## [Provided records]

────

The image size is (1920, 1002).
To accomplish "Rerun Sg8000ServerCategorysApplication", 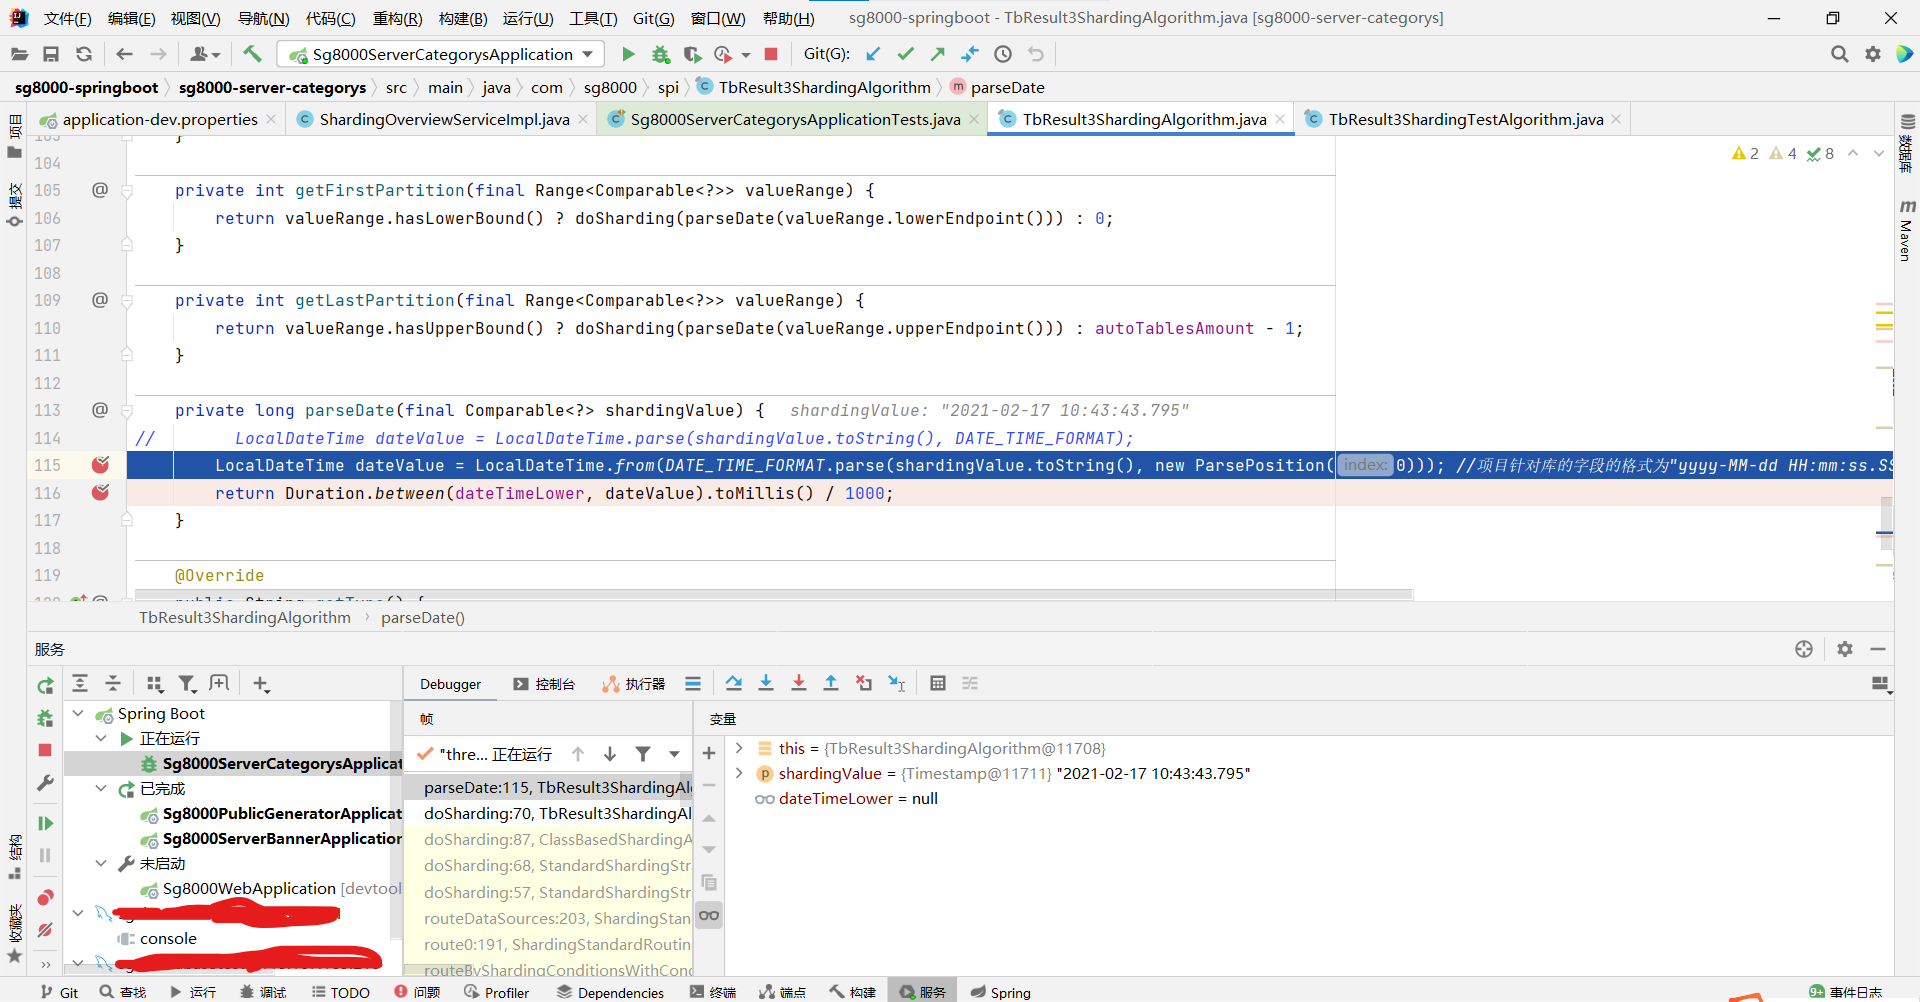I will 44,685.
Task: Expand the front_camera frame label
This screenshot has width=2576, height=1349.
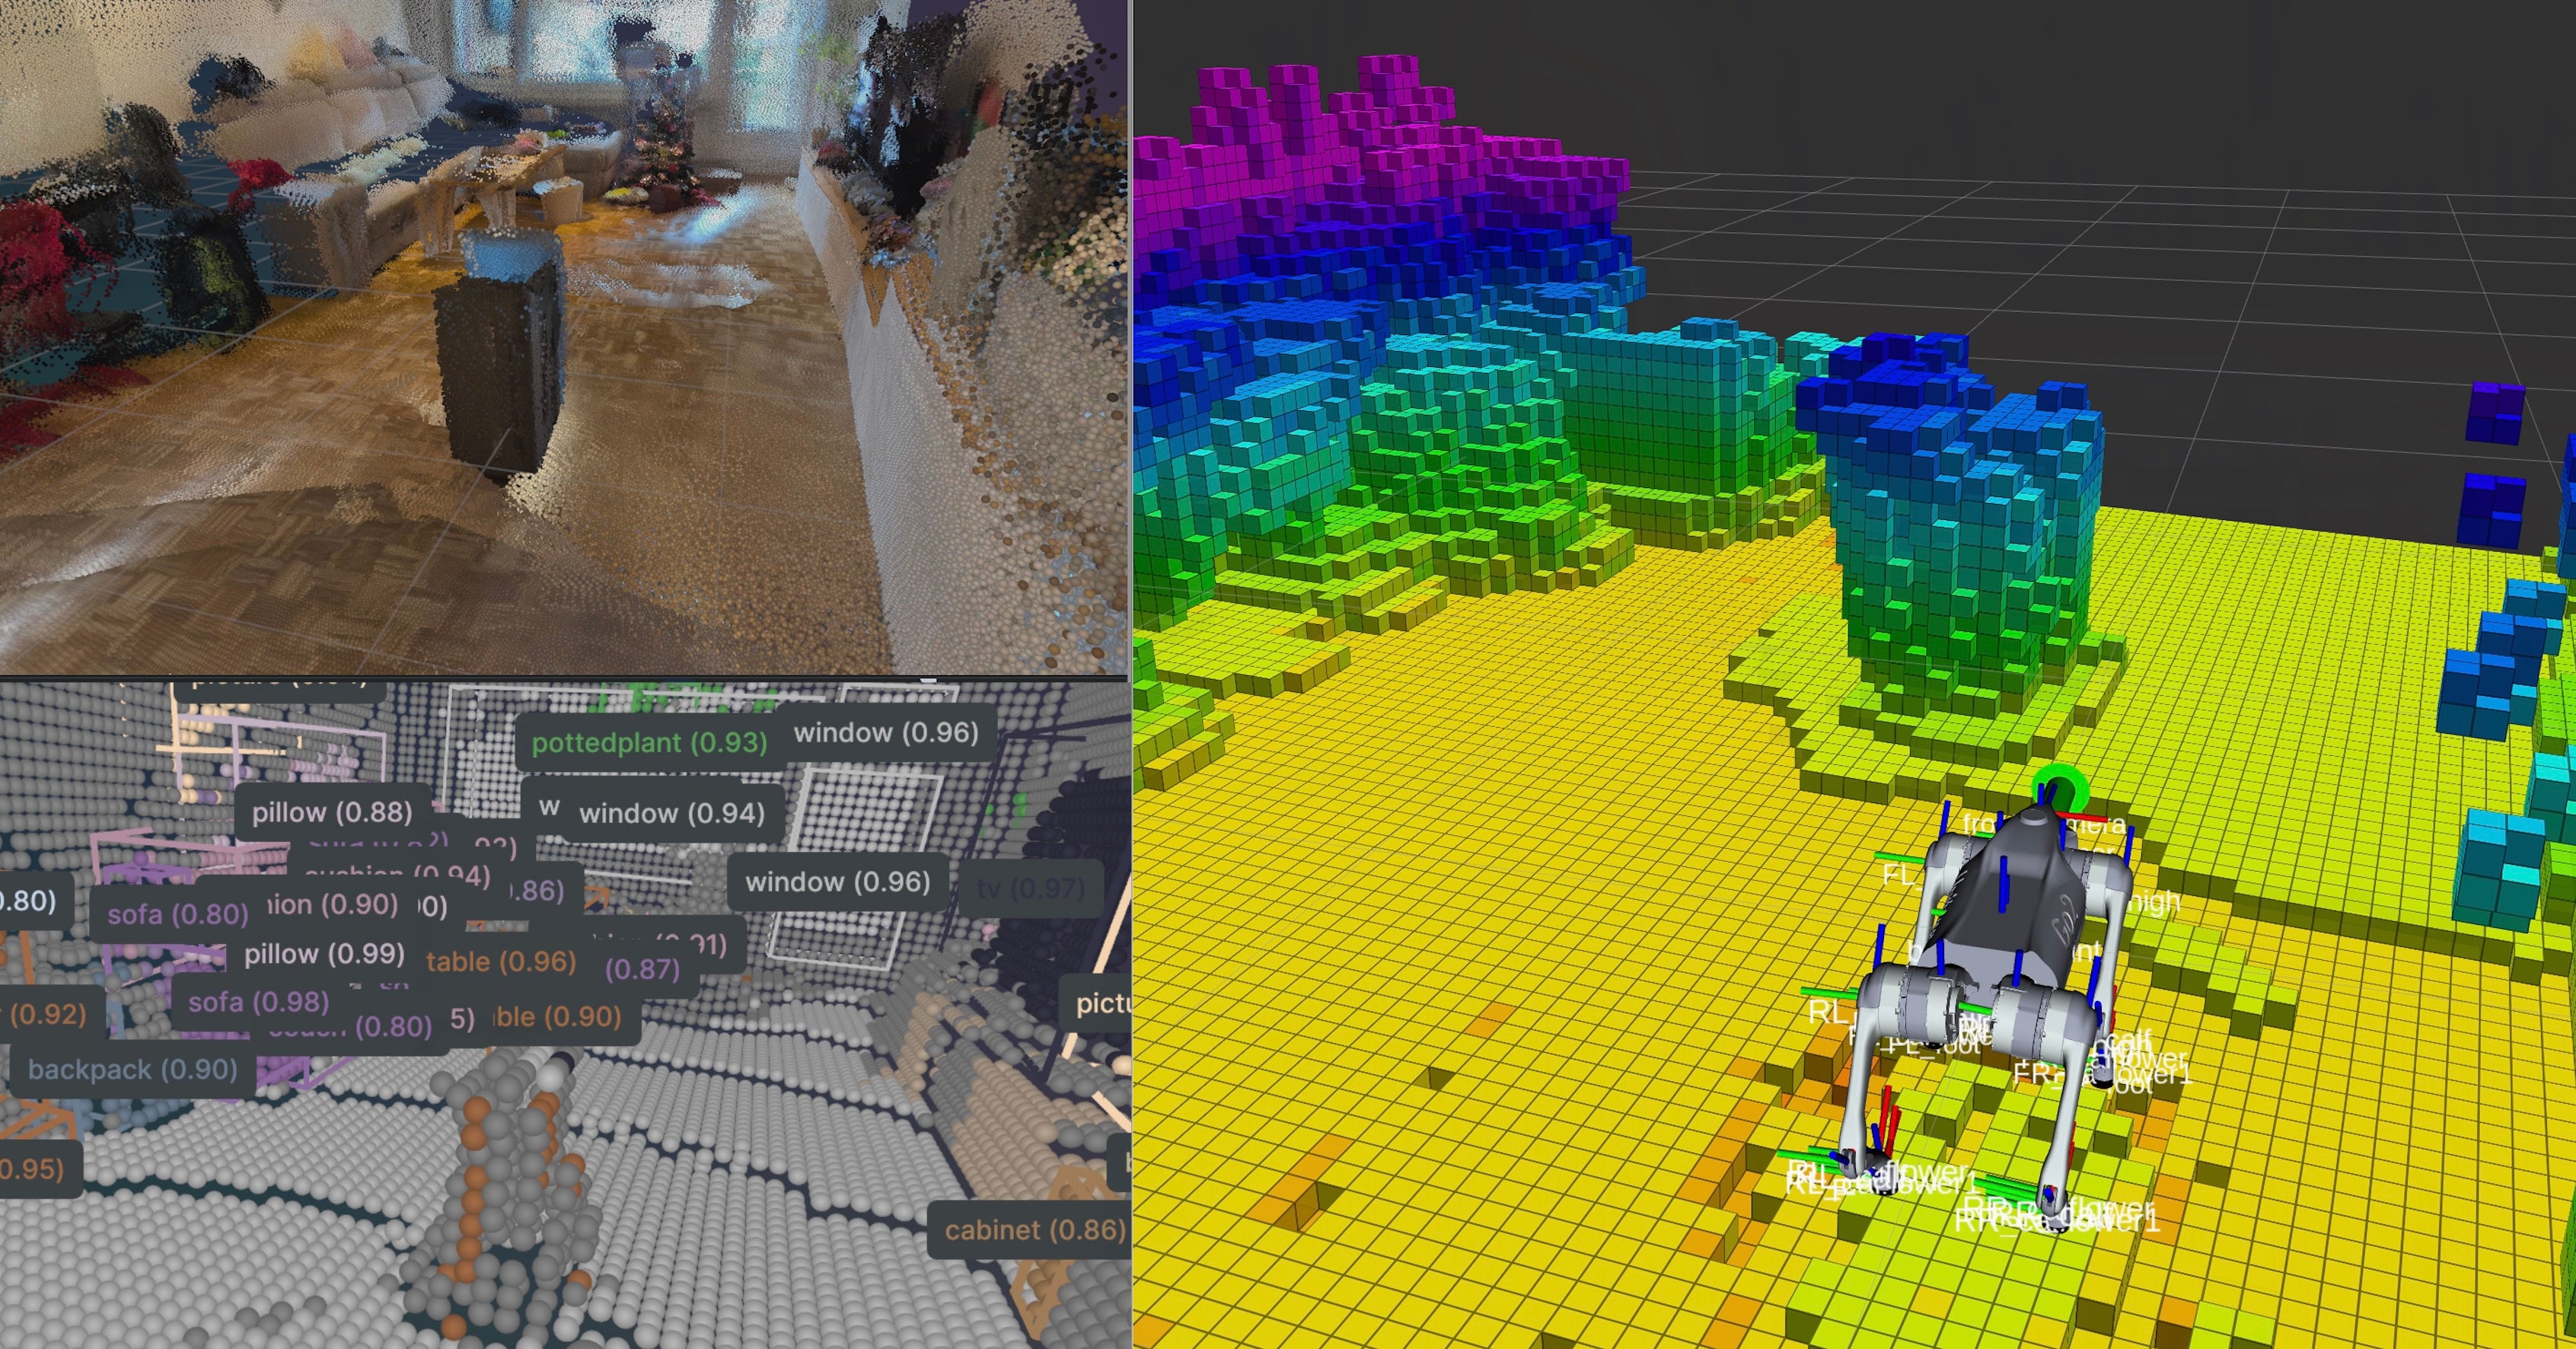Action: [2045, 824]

────

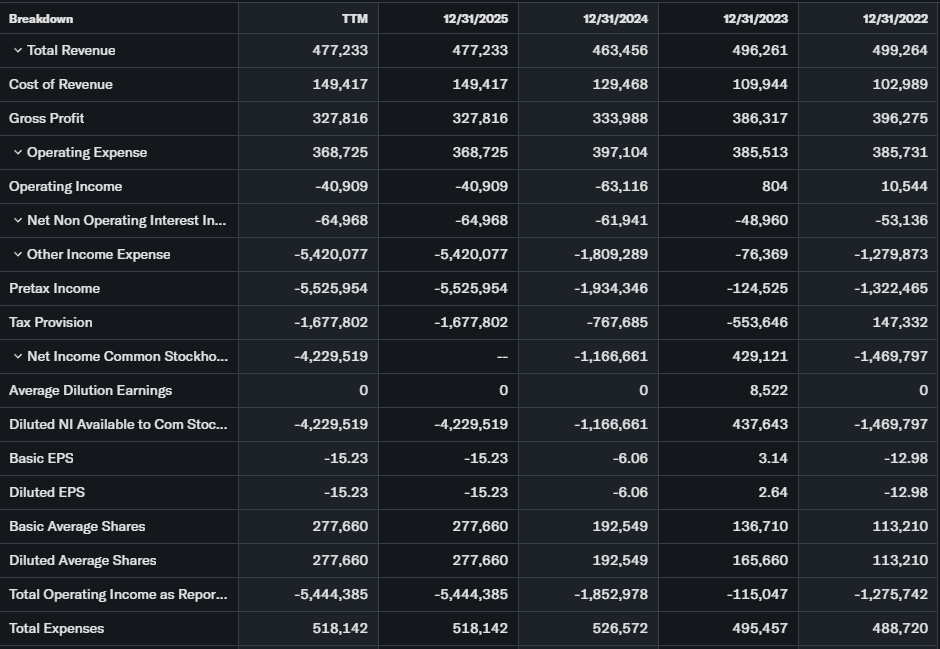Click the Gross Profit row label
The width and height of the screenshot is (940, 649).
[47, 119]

────

Recast the records from the line that contains "Task: Expand the front_camera frame label" up to and including the line that contains "Action: [2045, 824]" as a Markdown table with the columns No. and Text, skipping blank lines and leaving out the pictures.

| No. | Text |
|---|---|
| 1 | Task: Expand the front_camera frame label |
| 2 | This screenshot has width=2576, height=1349. |
| 3 | Action: [2045, 824] |